Rocket fire from Gaza increased during the West Bank dragnet and tensions were further inflamed when the bodies of the three Israeli teens were discovered on June 30. Two days later, a Palestinian youth was killed in Jerusalem in a suspected Israeli revenge attack.
The current Israeli offensive, which began last Tuesday, has claimed the lives of at least 138 civilians, including 30 children, Gaza health officials said.
There have been no fatalities in Israel since the border hostilities intensified.

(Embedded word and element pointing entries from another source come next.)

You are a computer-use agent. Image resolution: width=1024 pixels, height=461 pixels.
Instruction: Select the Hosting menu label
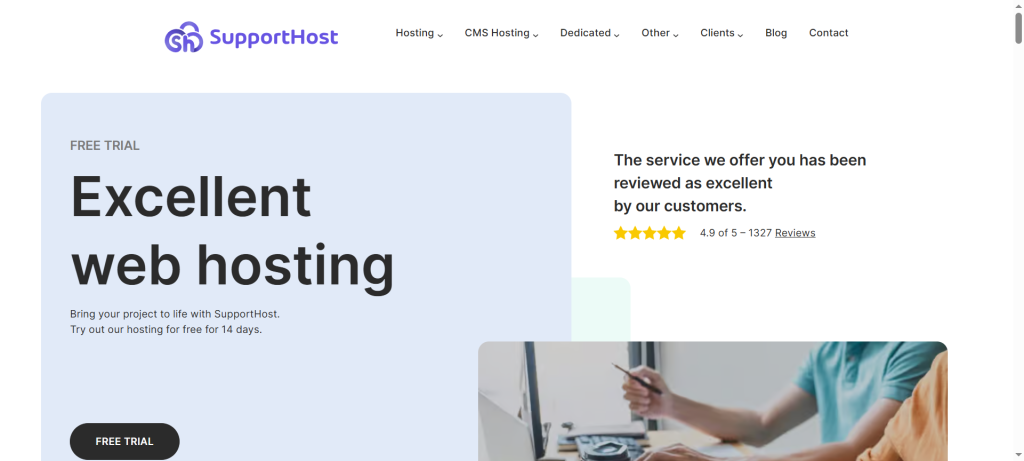coord(415,33)
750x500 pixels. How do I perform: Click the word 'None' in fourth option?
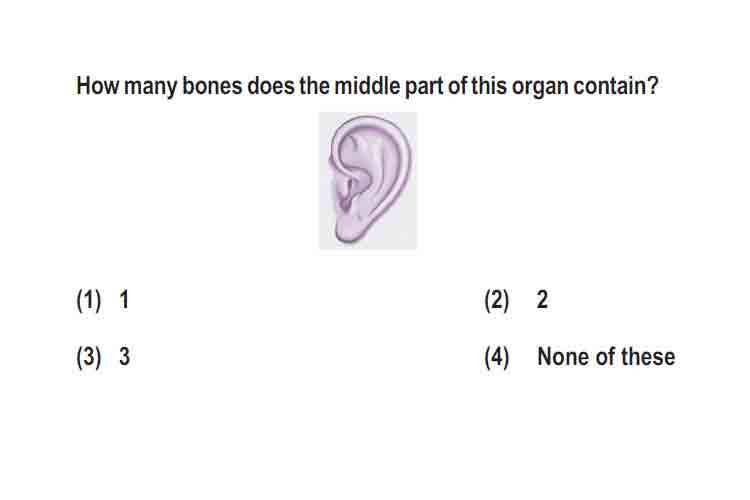[563, 356]

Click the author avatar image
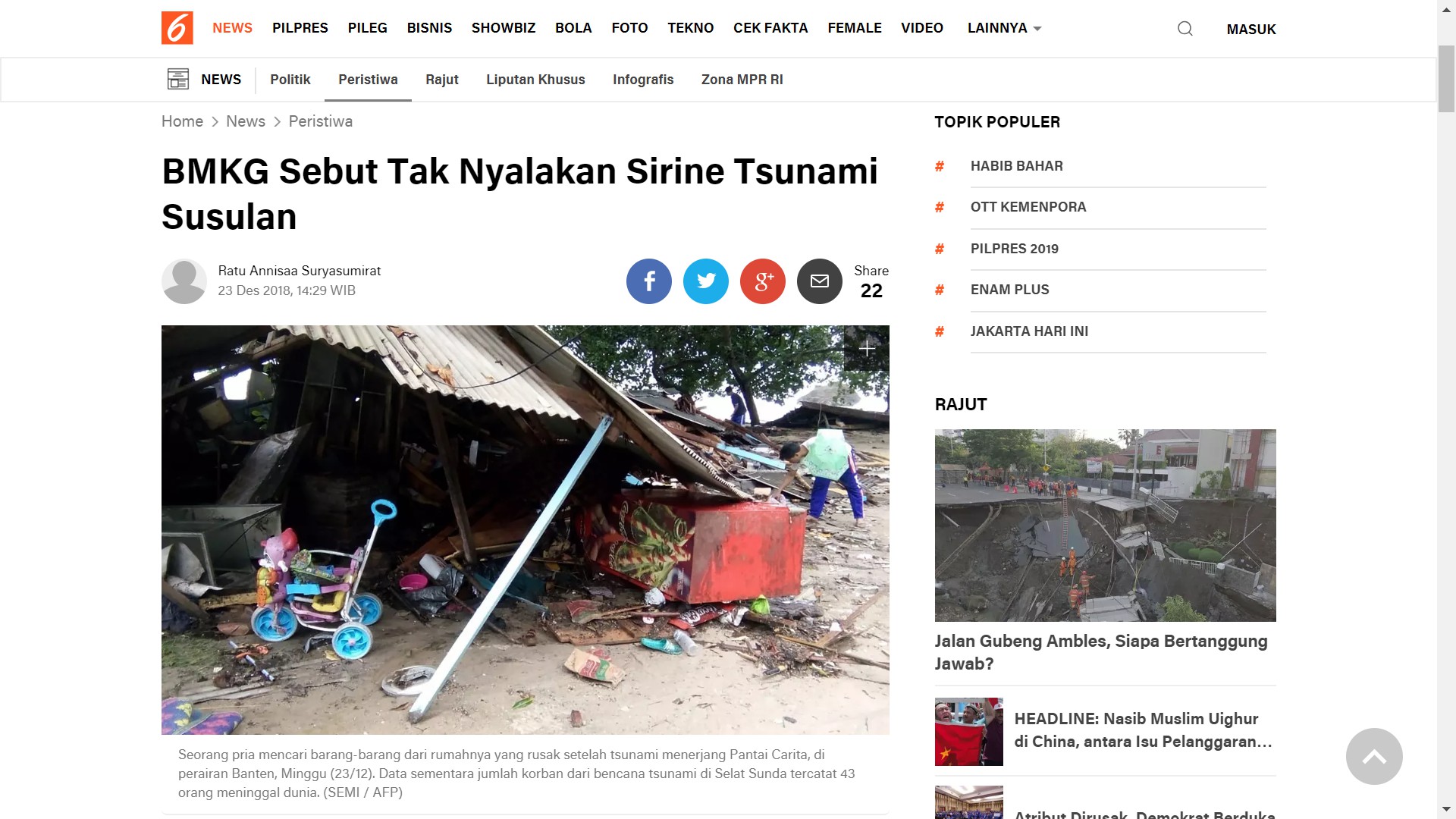(184, 281)
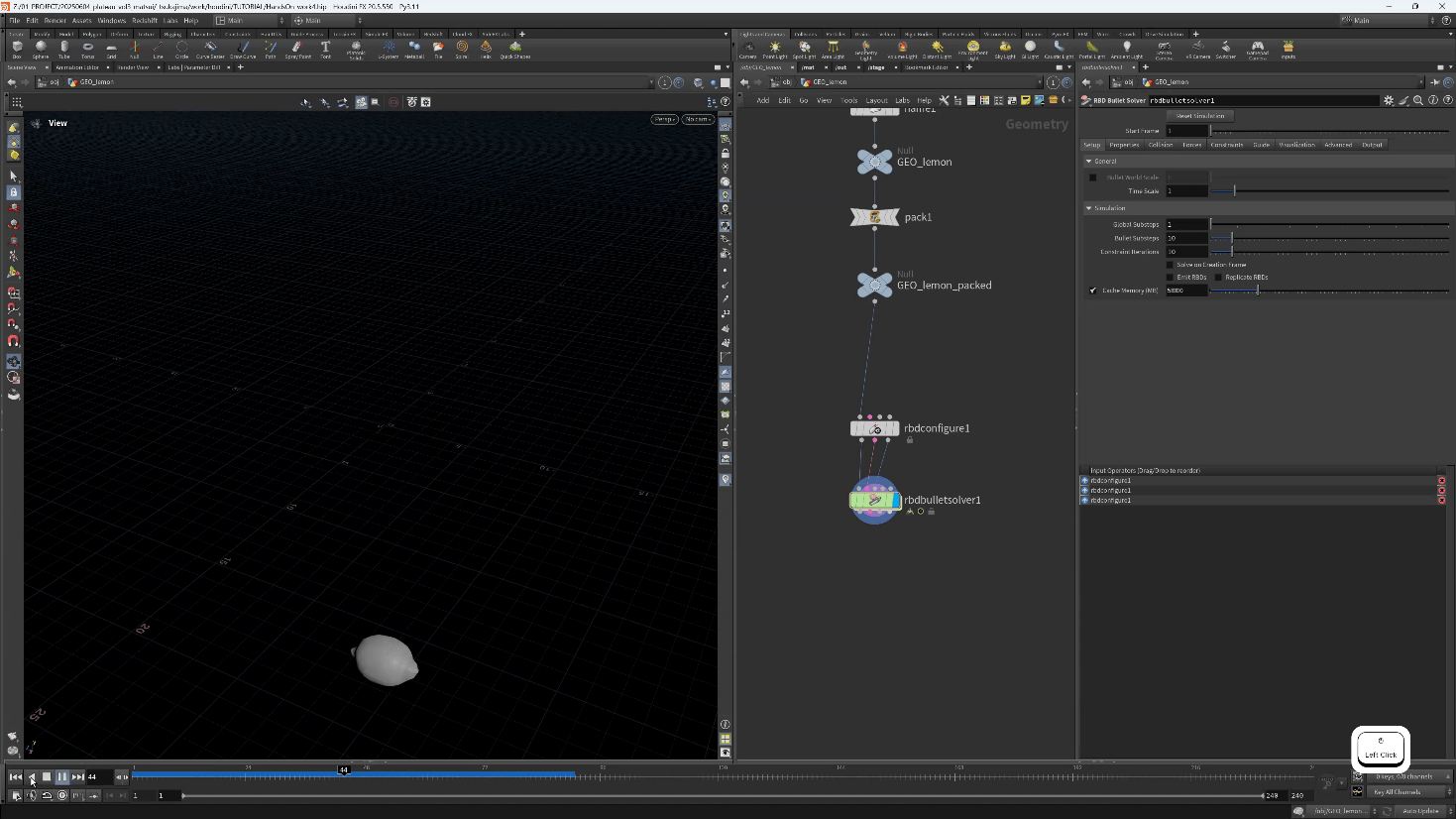Switch to the Constraints tab
1456x819 pixels.
click(x=1226, y=145)
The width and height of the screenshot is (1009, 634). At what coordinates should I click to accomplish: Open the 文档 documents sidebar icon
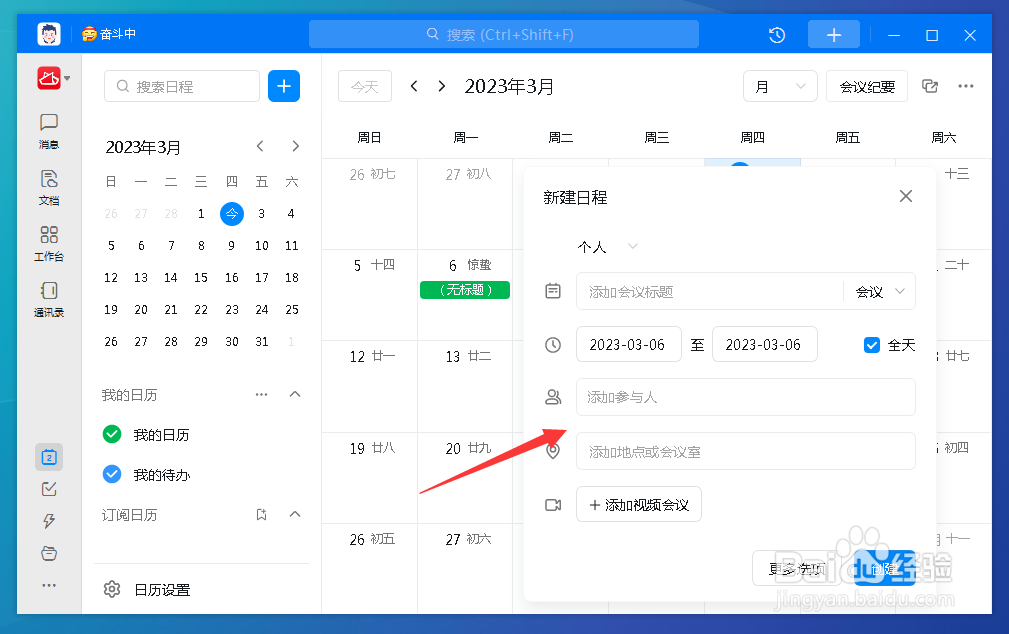[x=49, y=187]
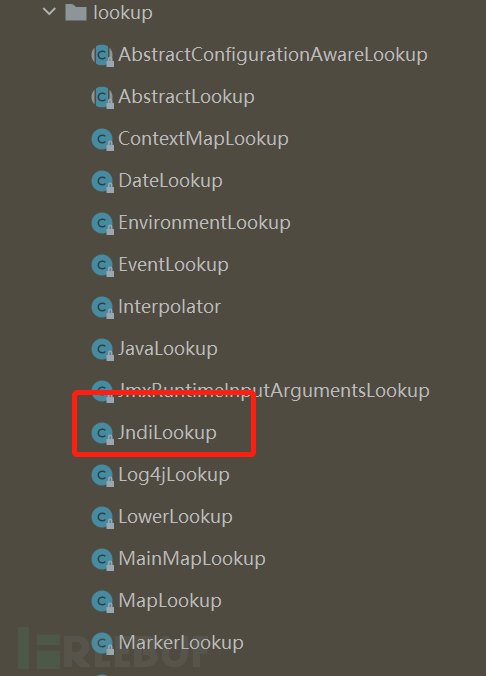486x676 pixels.
Task: Click the DateLookup class icon
Action: tap(103, 181)
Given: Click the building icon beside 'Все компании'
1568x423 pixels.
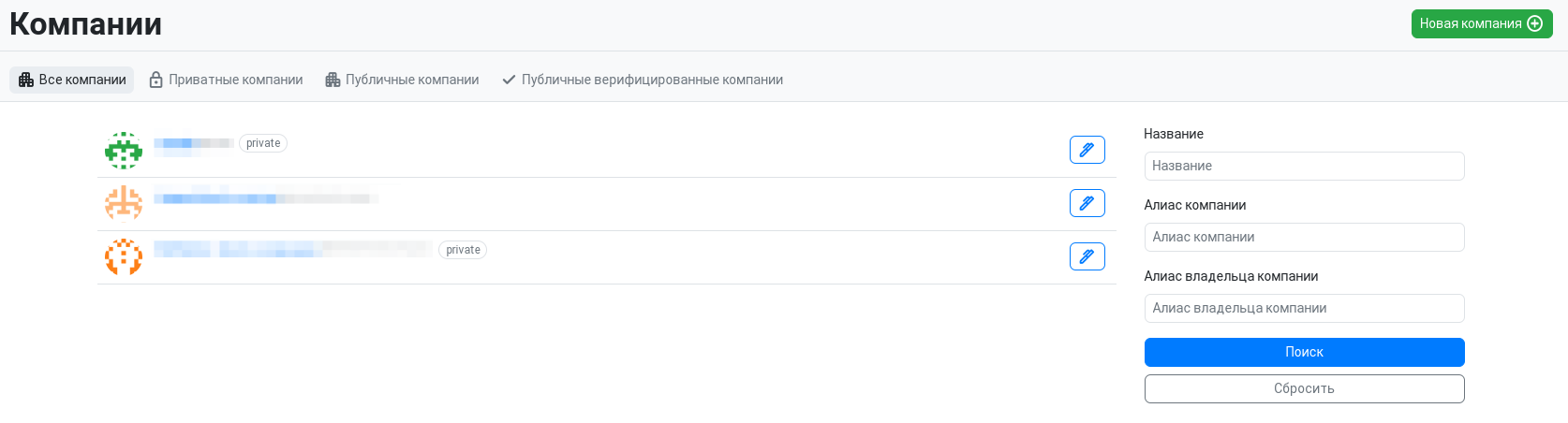Looking at the screenshot, I should pos(26,80).
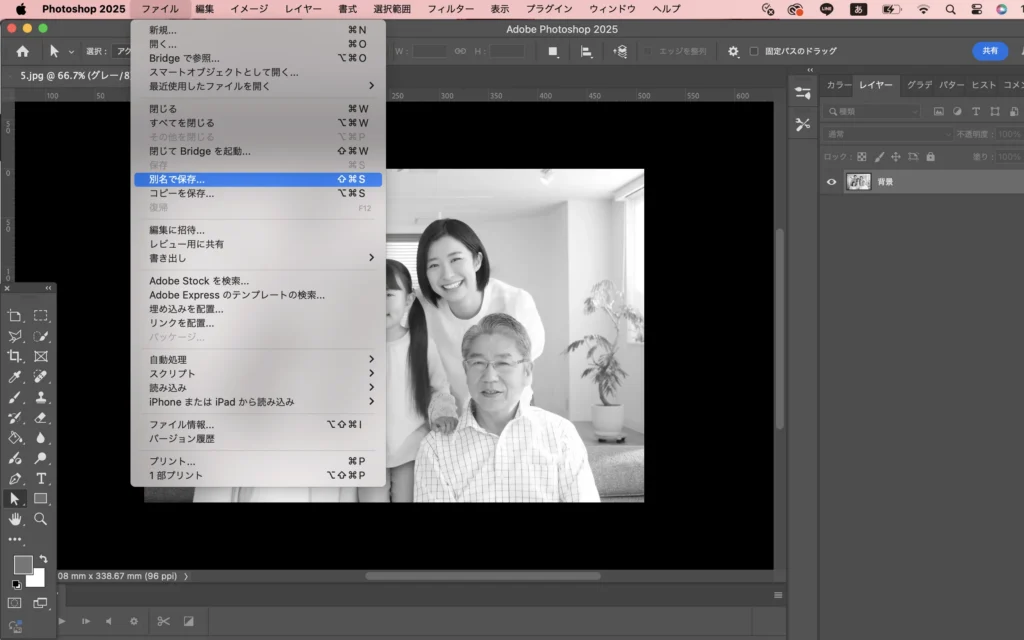Screen dimensions: 1024x640
Task: Select the Eyedropper tool
Action: pyautogui.click(x=15, y=377)
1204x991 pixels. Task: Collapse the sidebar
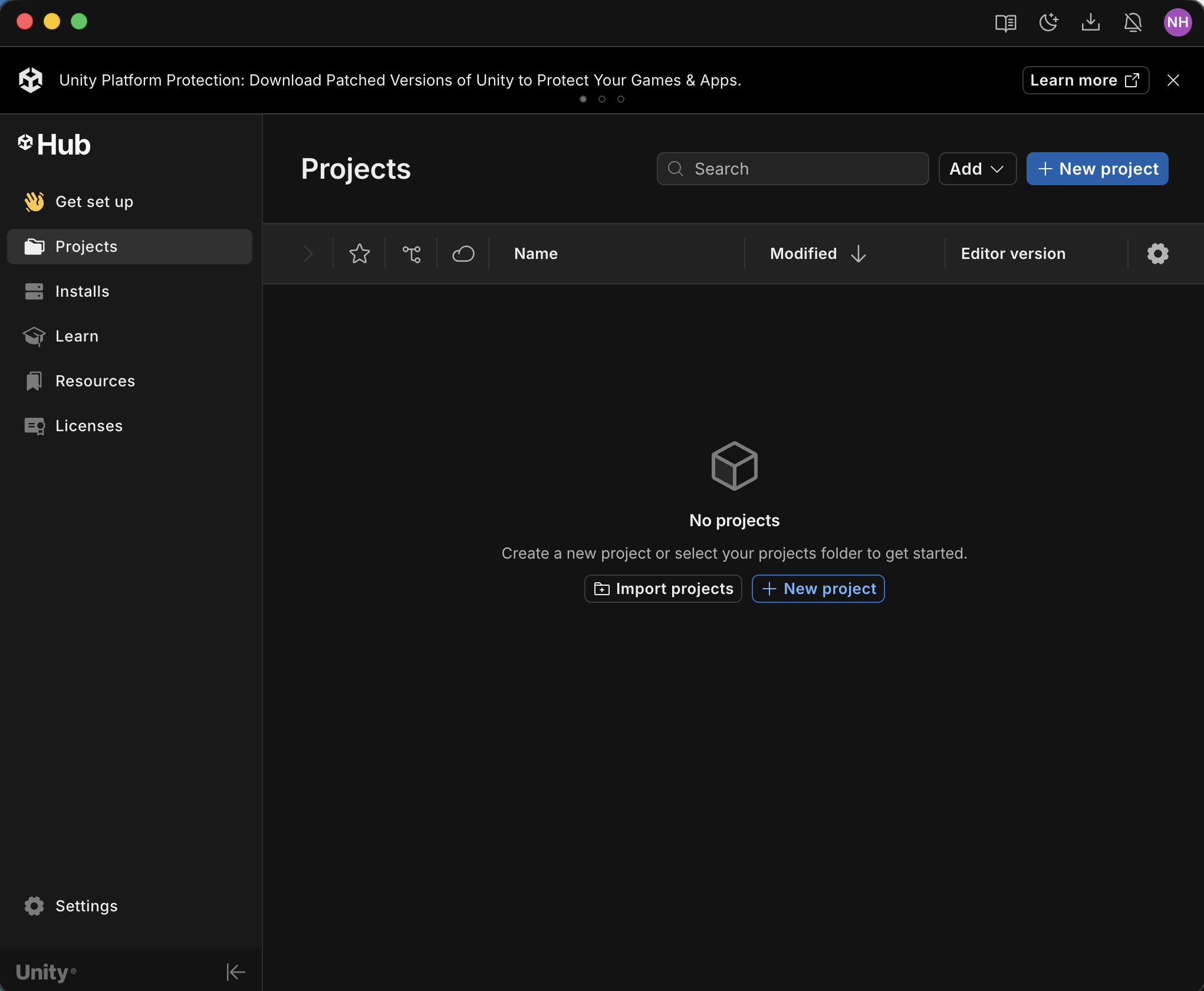point(236,971)
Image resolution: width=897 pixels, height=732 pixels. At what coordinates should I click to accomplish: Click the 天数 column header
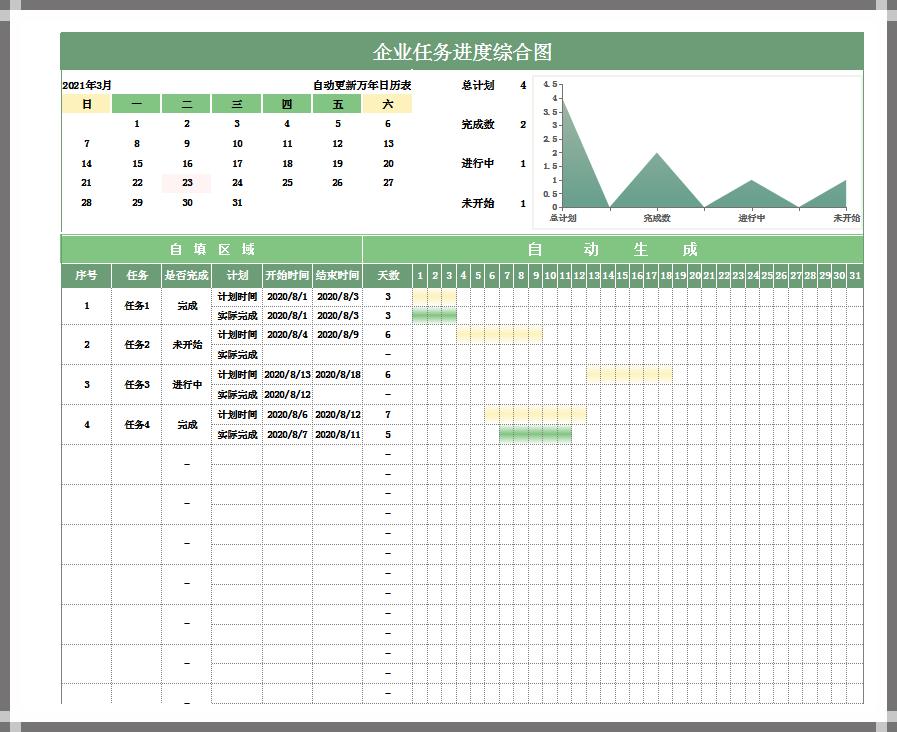point(388,275)
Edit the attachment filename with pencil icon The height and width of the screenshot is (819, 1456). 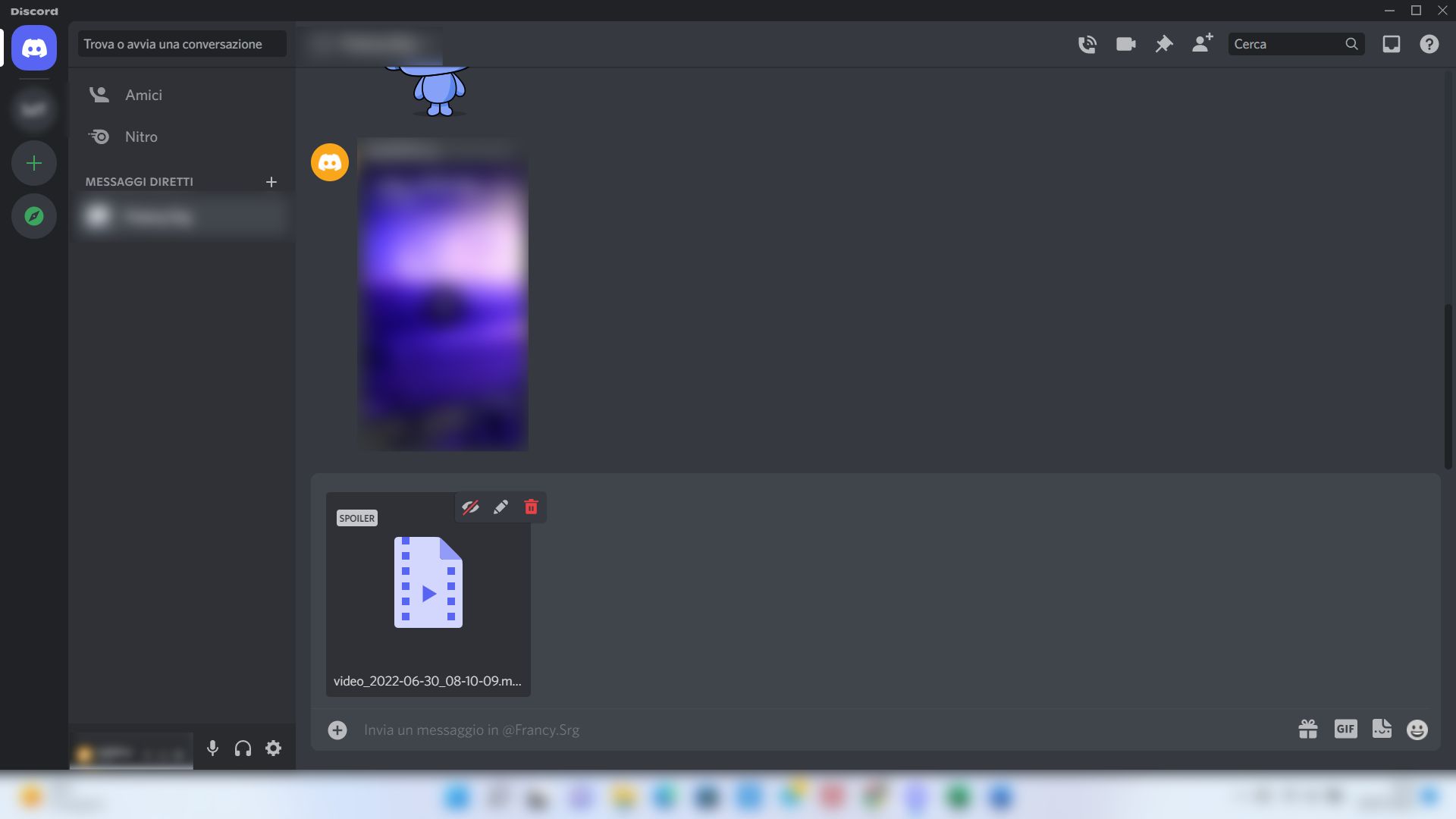click(x=500, y=507)
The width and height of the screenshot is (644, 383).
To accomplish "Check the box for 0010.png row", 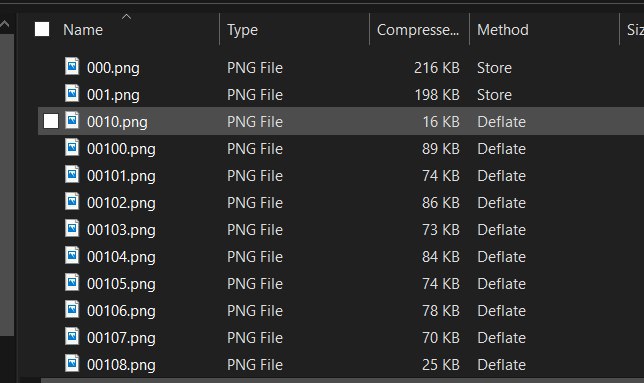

Iron Dome, which is Israeli-built and partly funded by the United States, has intercepted many of the rocket salvoes.
But the persistent rocket fire has disrupted life in major cities, paralyzed vulnerable southern towns and triggered Israeli mobilisation of troops for a possible Gaza invasion if the Palestinian rockets persisted.
While allowing for an eventual diplomatic solution, an Israeli official said Israel would, for now, pursue its military offensive "to restore quiet over a protracted period by inflicting significant damage to Hamas and the other terrorist groups in the Gaza Strip".
In Ashdod, where Israel's chief peace negotiator, Justice Minister Tzipi Livni was inspecting rocket damage, her spokeswoman refused to allow any questions about a truce. She said anything Livni might say about a potential ceasefire could derail any diplomatic efforts to achieve one.